Members of Congress are demanding that the Federal Emergency Management Agency finesse the impact of steep flood insurance premium increases mandated by a 2012 law even as a key government watchdog lauded FEMA for its efforts to ensure that flood insurance rates reflect risks.

In a little-noticed recommendation to another report on flood insurance issues, the Government Accountability Office Wednesday praised FEMA for taking steps to ensure that the “methods and data used to set NFIP rates accurately reflect the risk of losses from flooding.”

GAO said it “continues to support previous recommendations to FEMA in that regard.”

The GAO recommendation was released the same day Rep.
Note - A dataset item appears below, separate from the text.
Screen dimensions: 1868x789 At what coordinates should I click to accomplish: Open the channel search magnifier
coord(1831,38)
Maxine Waters, D-Calif., ranking minority member of the House Financial Services Committee and a key sponsor of the 2012 bill, joined 26 colleagues in a letter to FEMA urging the agency “to use any discretionary authority available to address an unintended consequence” of the Biggert-Waters Flood Insurance Reform Act, the 2012 bill.
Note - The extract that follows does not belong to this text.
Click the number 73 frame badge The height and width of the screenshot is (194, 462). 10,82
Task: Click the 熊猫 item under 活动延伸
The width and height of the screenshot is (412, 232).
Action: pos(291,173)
In the letter, the House members said that “a small percentage of homeowners are learning that they may be subjected to flood insurance rates that are ten, a hundred, and in some cases, more than a thousand times higher than their current subsidized rates.”

“While Congress has shown it is willing to act to address these issues, we believe that FEMA has the authority to administratively address some of the affordability issues arising from Biggert-Waters,” the letter says.
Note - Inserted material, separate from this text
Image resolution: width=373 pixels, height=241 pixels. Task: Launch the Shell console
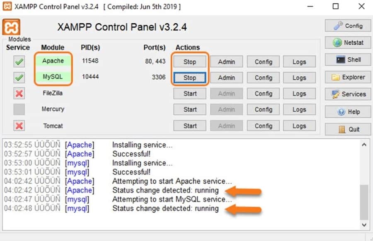coord(348,59)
The letter asks FEMA to take steps to not implement a provision of the law that ending grandfathered premiums for policyholders, who, as a result of new flood-risk maps, have their risk designation changed to "below base flood elevation." 

The issue is of critical importance to the Louisiana Senate race.

Sen. Mary Landrieu, D-La., is facing a challenge from Rep. Bill Cassidy, R-La. Both voted for the bill.

But Cassidy pushed through the House several weeks ago an amendment to the Homeland Security Department appropriations legislation for the next fiscal year that would bar FEMA from using federal funds to implement the provision of the law, Sec. 207, which mandates the rate hikes over a five year period on any community that receives revised or new flood maps.

It would impact grandfathered rates, some grandfathered dating back to 1969, when basing rates based on maps detailing the likelihood of a flood impacting a community were first imposed, on second homes, businesses and areas deemed most likely to be impacted by a storm.

Louisiana officials contend the rate hike will be devastating for some home and business owners, and that the impact could be even greater than that wrought by Hurricanes Katrina and Rita in 2005. 

As the New Orleans Times-Picayune noted in a story this week on the issue, “Every member of the Louisiana congressional delegation voted for the flood insurance reform bill last year, which was billed as a way to bring stability to the deficit-plagued flood insurance program.” 

Cassidy said he voted for the reform measure “to bring stability to the program,” but that that because of the way FEMA is developing new flood maps, there is a need to delay it to protect policyholders from unwarranted, large rate hikes. 

Landrieu voted for the bill, even though she acknowledged that the provisions dealing with ending grandfathered rates would have to be revisited, because she was pushing through another provision, “The Resources and Ecosystems Sustainability, Tourism Opportunities and Revived Economy of the Gulf Coast Act.”

That provision mandates that 80 percent of the fines that BP is forced to pay because of the 2010 drilling rig explosion and subsequent oil spill should be sent to Gulf Coast states to use.

Landrieu is also seeking to add to any legislation that hits the Senate floor an amendment to the bill that would delay implementation of Sec. 207 of law for three years.

It would also require the Federal Emergency Management Agency to provide to Congress a detailed study of how the rate increases would impact the affordability of living in flood zones before any rate increases were applied.

Some of the grandfathered rates at issue have been in place since 1969, when Congress first acted to require that FEMA adjust rates based on the potential for flooding in a particular community.